Search code examples
javaapache-poidocx4jpoi-hssf

how to modify metadata of a doc document


I'm looking to modify certain tags (like comments, keywords, etc) of a .DOC file. I've been able to do this for DOCX using docx4j but I haven't been able to find anything that lets me change the tags for a .DOC format.

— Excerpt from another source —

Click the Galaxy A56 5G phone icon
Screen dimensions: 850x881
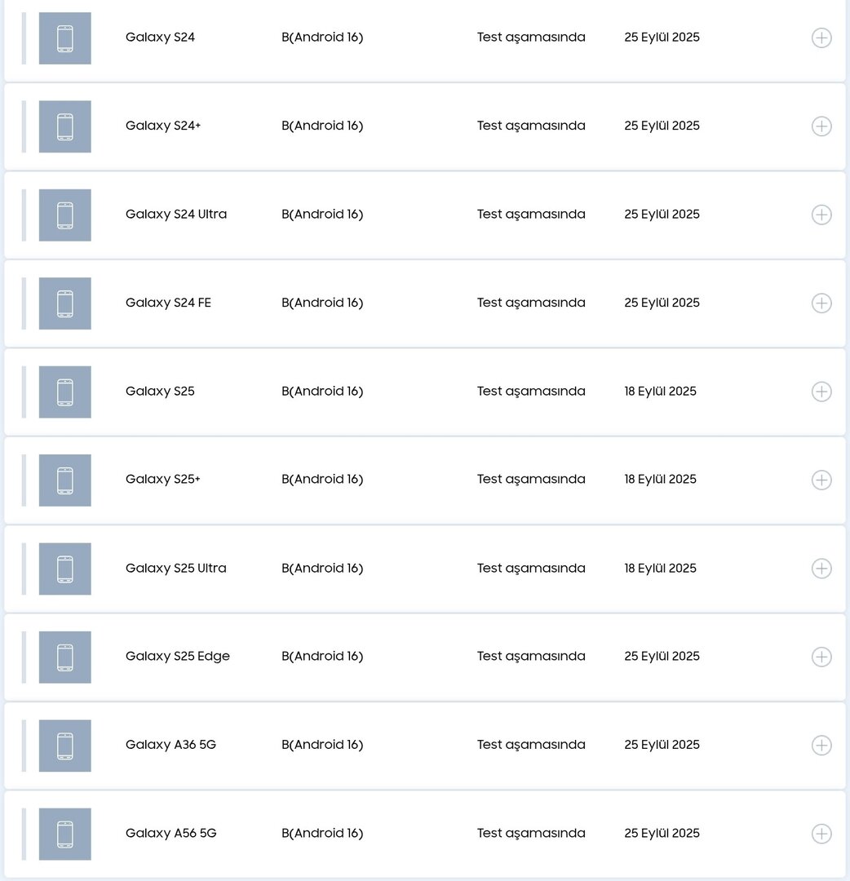[x=65, y=834]
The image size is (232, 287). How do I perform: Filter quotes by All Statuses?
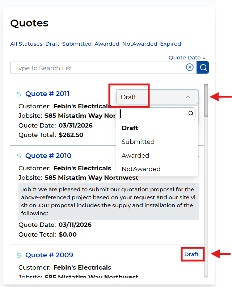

Is there a way to programmatically change the content of certain tags in a .DOC file?


Solution

  • Apache POI will quite happily let you read and edit the metadata of supported documents. For the older OLE2 formats (.doc, .xls etc), you'll want to use HPSF, likely via POIDocument. For the OOXML formats (.docx, .xlsx etc) use POIXMLDocument and POIXMLProperties

    To modify the OLE2 properties, you can either follow the detailed instructions and code in the HPSF documentation, or on newer version of POI you can short cut quite a bit of that with HPSFPropertiesOnlyDocument, eg

    NPOIFSFileSystem fs = new NPOIFSFileSystem(new File("test.doc"));
    HPSFPropertiesOnlyDocument doc = new HPSFPropertiesOnlyDocument(fs);
    
    SummaryInformation si = doc.getSummaryInformation();
    if (si == null) doc.createInformationProperties();
    
    si.setAuthor("StackOverflow");
    si.setTitle("Properties Demo!");
    
    FileOutputStream out = new FileOutputStream("changed.doc");
    doc.write(out);
    out.close();